[Task details]: Return every entry exactly as written, with the pictures removed.

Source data
──────────────────────────────

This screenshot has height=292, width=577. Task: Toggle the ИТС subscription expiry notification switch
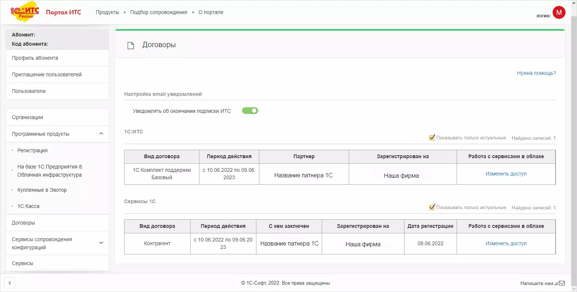(250, 111)
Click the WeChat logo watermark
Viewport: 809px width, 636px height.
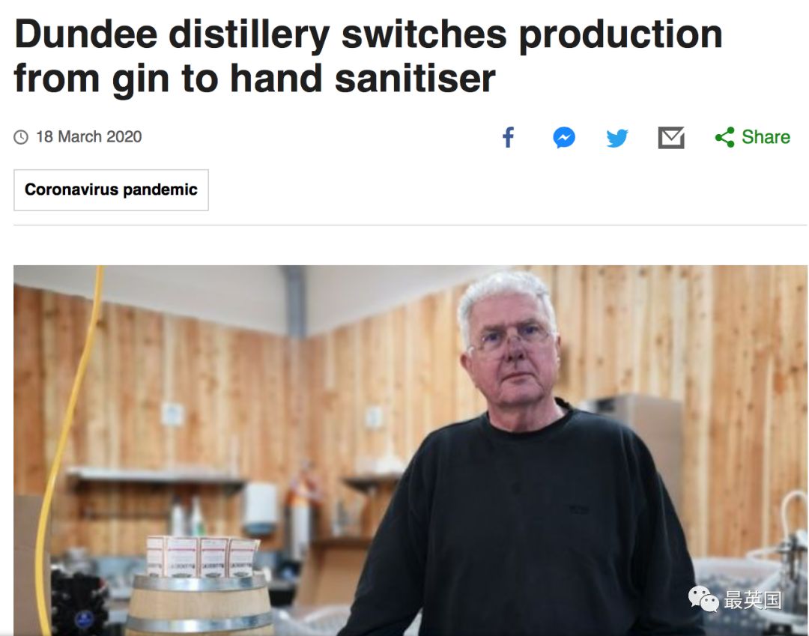[x=703, y=599]

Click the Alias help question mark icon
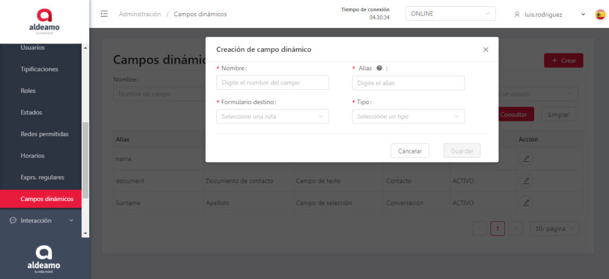(x=379, y=68)
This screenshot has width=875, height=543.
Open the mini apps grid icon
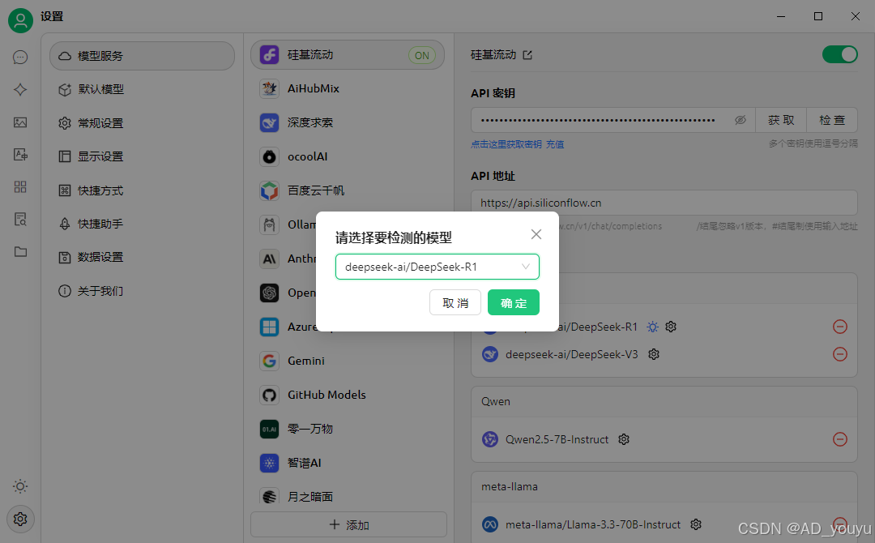pos(19,186)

──────────────────────────────

[Result of this exercise]:
This screenshot has height=292, width=577. Task: Toggle the ИТС subscription expiry notification switch
(250, 111)
Click the WeChat logo watermark
Viewport: 809px width, 636px height.
[x=703, y=599]

Click the Alias help question mark icon
(x=379, y=68)
This screenshot has width=875, height=543.
Open the mini apps grid icon
pos(19,186)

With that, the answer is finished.